There's a fan of ours called Grant Korgan. This is an email he sent us:
Quick story: 9 months ago I broke my back and sustained a spinal cord injury in a snowmobile accident here in the mountains of California. During the long months in the hospital, many friends came, hung out, brought food, smiles, sat back and rocked some of my favorite glitchy beats with me. Knowing my connection to your music, the drive it creates in me, and my always-burning desire to dance at your shows, one friend named Jasmine Hasi went the extra mile. Unbeknownst to me, she sent you boys an email describing who I am, my love for your music and my current (and temporary) situation. Day after long day went by until the moment I was released to go home. When I rolled that shiny new wheelchair into my house for the first time, there on my floor was a FedEx package with the return address: "The Glitch Mob.”

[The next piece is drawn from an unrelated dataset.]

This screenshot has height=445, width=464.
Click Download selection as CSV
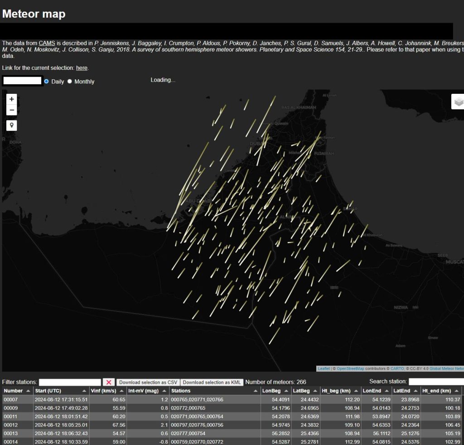tap(148, 382)

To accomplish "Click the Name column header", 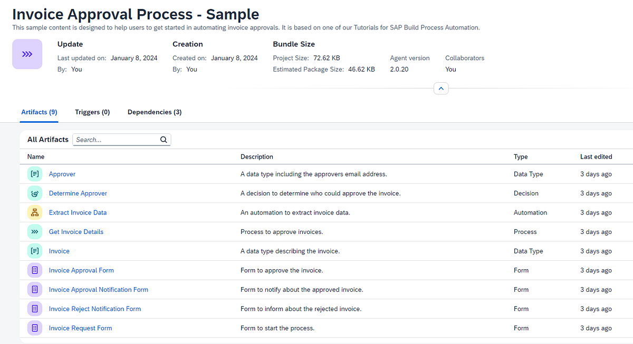I will tap(35, 156).
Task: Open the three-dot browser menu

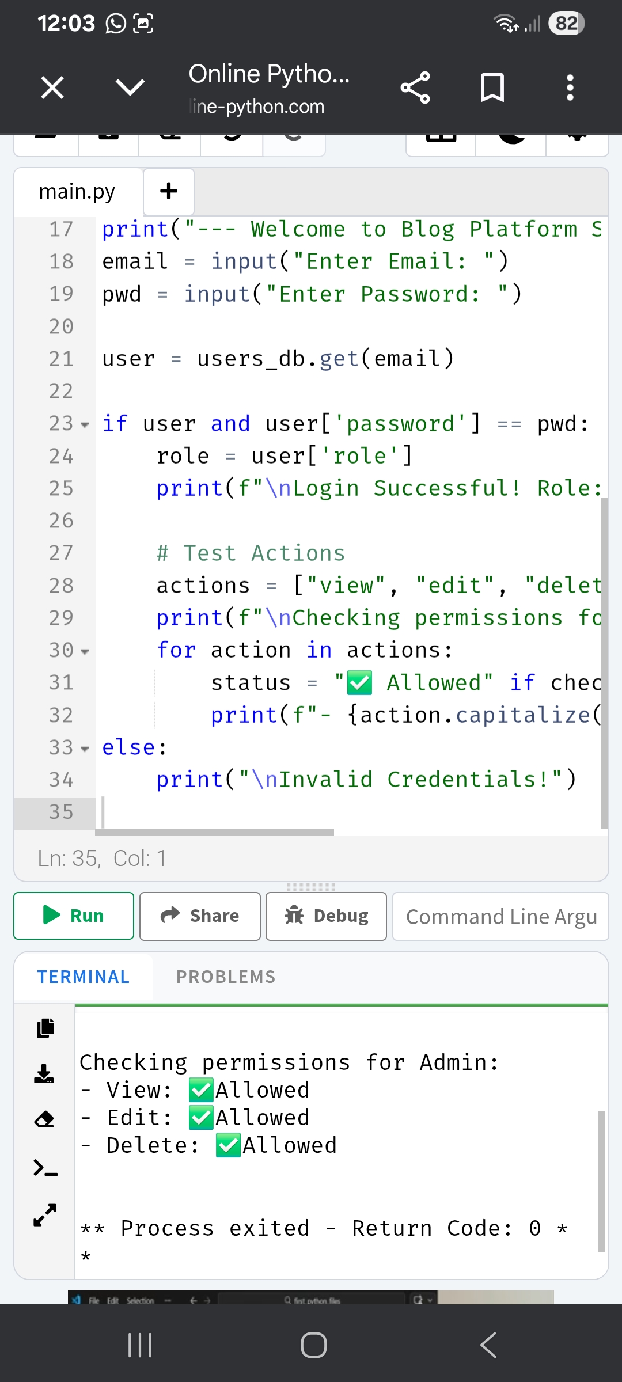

The docs told me I had little chance to stand let alone walk. I never took no for an answer, always believed I would dance again, and everyday with "Crush Mode" in my ear-buds, I left nothing on the table, going all-out in therapy knowing I would rise... One month ago I beat the wheelchair, and last night for the first time since the accident, I stood top deck at the Knitting Factory here in Reno, held the rail, and in preparation for your January show, danced my fucking heart out to the hip-hop funk and soul samples that is “Pretty Lights”!!!
From shows you guys played in the Reno/Tahoe area to the Sea of Dreams last New Years, some of our (my amazing wife and I) favorite moments are dripping to the beat of our favorite digital drummers. You guys have inspired me in many ways to push, to move through any negativity, and to never loose the dream of dancing once again with the Glitch Mob...
I just want to say thank you for the gifts you mailed, thank you for doing what you do, and thank you for helping me reach my goal of 120% recovery!!! In huge Gratitude" -Grant
Not much can follow that. Well done.